– Ваше святейшество, дерзну испросить благословения для вождя Добровольческой армии!.. Тайна благословения будет соблюдена…
Тихон опустил голову, но сказал твердо:
– Я заявил правительству о невмешательстве Церкви в политику, о высоте архипастырского долга… Славословить любовь и благословлять братоубийство? Так нельзя, совесть будет больна… Я думаю, вы поймете меня, князь.
– Простите меня, святейший!
– Я постараюсь иначе помочь страдающему народу. А все эти тайны, заговоры… Правда, сказанная шепотом, – разновидность лжи.
У Тихона щемило сердце, когда он вспоминал службу в Знаменском монастыре в декабре 1917-го. Это были первые патриаршии службы. Они возрождали Россию. Все верили в это. Епископ Тобольский Гермоген, подавая просфору, стал называть имена поминальных – за кого вынуть частицу.
– Николай, Александра, Алексей, Ольга…
– Это за бывшего государя, за его семейство? – спросил Тихон.
– Да, – сказал Гермоген. – Я отвезу эти частицы в Тобольск.
Царь, не желавший в царстве патриарха, получил-таки Кровь и Тело Христовы, преобразившиеся из хлеба и вина Таинством, совершенным по молитве святейшего. Но это оказалось благословением на Голгофу.
Тихон знал: вот пришла его очередь нести Крест, беспокоило одно – не чувствовал ни тяжести, ни смертного греха.
Большевики торжествовали: продержались у власти год. Это был воистину красный год. И Тихон решил сказать «народным комиссарам» самое для них ненавистное – правду.
Свое обращение к правительству в связи с первой годовщиной Октябрьской революции святейший зачитал на собрании Священного Синода и Высшего церковного совета.
– «Вы разделили весь народ на враждующие между собой станы и ввергли его в небывалое по жестокости братоубийство. Любовь Христову вы открыто заменили ненавистью и вместо мира искусственно разожгли классовую вражду. И не предвидится конца порожденной вами войне, так как вы стремитесь руками русских рабочих и крестьян доставить торжество призраку мировой революции».
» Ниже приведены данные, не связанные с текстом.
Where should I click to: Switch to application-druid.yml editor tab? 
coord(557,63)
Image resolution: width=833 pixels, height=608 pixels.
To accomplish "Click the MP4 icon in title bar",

Тихон остановился, чтобы взять другой лист. Увидел, как нервно вздрагивает лежащая на столе рука митрополита Сергия (Страгородского). Было слышно прерывистое дыхание профессора Громогласова, он словно бы бежал из последних сил.
– «Не России нужен был заключенный вами позорный мир с внешним врагом, а вам, задумавшим окончательно разрушить внутренний мир. Никто не чувствует себя в безопасности; все живут под постоянным страхом обыска, грабежа, выселения, ареста, расстрела. Хватают сотнями беззащитных, гноят целыми месяцами в тюрьмах, казнят смертию часто без всякого следствия и суда, даже без упрощенного, вами введенного суда. Казнят не только тех, которые пред вами в чем-либо провинились, но и тех, которые даже пред вами заведомо ни в чем не виноваты, а взяты лишь в качестве “заложников”…»
Тихон читал, не напрягая голоса, не подчеркивая трагических и особенно сильных абзацев, но ему казалось: слова бьют как по наковальне, воздух в зале звенит.
Наконец прозвучала последняя строка послания:
– «И от меча погибнете сами вы, взявшие меч».
Тихон складывал листы, вслушиваясь в обреченное безмолвие пастырей.
– Я думаю, этого не надо протоколировать, – сказал Сергий и, помявшись, добавил: – Это все-таки слишком жестоко… Подобным заявлением мы обрекаем себя на преследование…
– Картина страшная, но преувеличения нет нигде, – возразил Агафангел Ярославский. – Предлагаю одобрить обращение.
Встал мирянин Андрей Гаврилов, руки прижаты к телу, кисти повисли беспомощно: заяц перед дулом ружья.
– Правда – она и есть правда. Да ведь за правду-то они и убивают.
– И за крест убивают, – сказал Агафангел.
– И за крест убивают, – повторил Гаврилов, и слезы полились по его лицу.
Неловкую, затянувшуюся паузу прервал Тихон:
– Всю ответственность беру на себя. Обращение исходит от святейшего патриарха, значит, и все шишки ему.
– Вы еще шутите! – всплеснул руками Сергий.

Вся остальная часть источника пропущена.